Selbst wenn der Beklagte - entgegen vorstehender Ausführungen - für sich hier ein "Recht auf eine Anzeige" ins Feld führen könnte, so müsste er jedenfalls auch die Wertung gelten lassen, die bezüglich Strafanzeigen nach § 158 Abs. 1 StPO gelten. Danach hat nämlich der Anzeigende im Zuge der Anzeigeerstattung das Allgemeine Persönlichkeitsrecht anderer zu achten (Karlsruher Kommentar zur Strafprozessordnung-Griesbaum, § 158 Rn. 4).

Mangels anderweitiger betroffener Individualrechtsgüter des Beklagten kann dieser sich lediglich auf die allgemeine Handlungsfreiheit gemäß Art. 2 Abs. 1 GG stützen. Und auch diese Rechtsposition ist hier nur schwach ausgeprägt mit Blick auf obige Ausführungen, wonach der Beklagte als Sachwalter öffentlicher Interessen an sich gar keine Eigeninteressen wahrnimmt.

-- Aufgabe 1 --
Stimmen die folgenden Aussagen mit dem Text überein? Antworte jeweils mit Ja oder Nein und zitiere die entscheidenden Worte wörtlich. (a) Der Beklagte kann sich nur auf die allgemeine Handlungsfreiheit nach Art. 2 Abs. 1 GG stützen. (b) Die Rechtsposition des Beklagten ist stark ausgeprägt. (c) Nach der Wertung zu § 158 Abs. 1 StPO darf der Anzeigende das Persönlichkeitsrecht anderer außer Acht lassen.

-- Vorliegende Einträge --
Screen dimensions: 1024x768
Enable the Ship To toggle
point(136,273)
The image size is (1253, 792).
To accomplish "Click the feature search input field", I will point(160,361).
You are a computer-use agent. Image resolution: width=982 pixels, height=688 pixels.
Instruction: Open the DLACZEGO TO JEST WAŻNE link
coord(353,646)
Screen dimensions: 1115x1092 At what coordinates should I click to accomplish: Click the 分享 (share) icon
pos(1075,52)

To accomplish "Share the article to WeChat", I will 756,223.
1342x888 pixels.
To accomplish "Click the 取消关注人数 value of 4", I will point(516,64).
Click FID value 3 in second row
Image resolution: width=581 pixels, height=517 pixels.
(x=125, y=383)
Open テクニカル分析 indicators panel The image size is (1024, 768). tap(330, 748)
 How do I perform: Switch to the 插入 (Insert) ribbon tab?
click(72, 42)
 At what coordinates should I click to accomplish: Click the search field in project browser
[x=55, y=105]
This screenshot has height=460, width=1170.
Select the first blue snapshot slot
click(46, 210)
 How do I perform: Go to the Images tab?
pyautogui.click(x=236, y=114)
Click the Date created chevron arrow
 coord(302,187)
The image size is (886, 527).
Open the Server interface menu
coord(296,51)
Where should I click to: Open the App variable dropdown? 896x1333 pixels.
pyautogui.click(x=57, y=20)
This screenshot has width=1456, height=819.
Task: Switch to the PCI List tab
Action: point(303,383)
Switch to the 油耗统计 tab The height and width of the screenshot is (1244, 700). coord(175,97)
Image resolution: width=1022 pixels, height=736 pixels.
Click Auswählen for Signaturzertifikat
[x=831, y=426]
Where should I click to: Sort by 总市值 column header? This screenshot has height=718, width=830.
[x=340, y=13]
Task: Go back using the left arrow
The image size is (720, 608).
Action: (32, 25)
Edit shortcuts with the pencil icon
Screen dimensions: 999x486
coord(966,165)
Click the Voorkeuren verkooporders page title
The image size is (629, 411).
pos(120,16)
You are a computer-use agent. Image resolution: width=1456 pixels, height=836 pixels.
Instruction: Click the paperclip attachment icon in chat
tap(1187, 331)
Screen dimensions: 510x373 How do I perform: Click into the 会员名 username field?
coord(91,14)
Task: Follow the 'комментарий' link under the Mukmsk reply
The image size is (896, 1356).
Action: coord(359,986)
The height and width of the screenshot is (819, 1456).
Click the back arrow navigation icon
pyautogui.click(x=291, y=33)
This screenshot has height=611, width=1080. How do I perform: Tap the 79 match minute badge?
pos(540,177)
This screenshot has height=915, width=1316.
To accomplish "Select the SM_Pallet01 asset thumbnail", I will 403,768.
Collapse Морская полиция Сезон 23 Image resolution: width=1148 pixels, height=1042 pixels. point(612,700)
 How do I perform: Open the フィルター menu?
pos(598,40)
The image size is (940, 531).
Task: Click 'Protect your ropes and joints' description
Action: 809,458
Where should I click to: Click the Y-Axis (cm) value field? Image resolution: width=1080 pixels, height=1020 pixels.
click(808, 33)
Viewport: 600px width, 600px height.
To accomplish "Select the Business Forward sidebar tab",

-- Aufgabe 2 --
Ersetze in den Einträgen "Screen dimensions" durch "Screen size" und gib die Zeilen vom Anfang der Einträge bis einschließlich der Zeile mit "I will 756,223." sonst unverändert wieder.

-- Antwort 1 --
(a) Ja: „kann dieser sich lediglich auf die allgemeine Handlungsfreiheit gemäß Art. 2 Abs. 1 GG stützen“
(b) Nein: „ist hier nur schwach ausgeprägt“
(c) Nein: „hat nämlich der Anzeigende im Zuge der Anzeigeerstattung das Allgemeine Persönlichkeitsrecht anderer zu achten“

-- Antwort 2 --
Screen size: 1024x768
Enable the Ship To toggle
point(136,273)
The image size is (1253, 792).
To accomplish "Click the feature search input field", I will point(160,361).
You are a computer-use agent. Image resolution: width=982 pixels, height=688 pixels.
Instruction: Open the DLACZEGO TO JEST WAŻNE link
coord(353,646)
Screen size: 1115x1092 At what coordinates should I click to accomplish: Click the 分享 (share) icon
pos(1075,52)

To accomplish "Share the article to WeChat", I will 756,223.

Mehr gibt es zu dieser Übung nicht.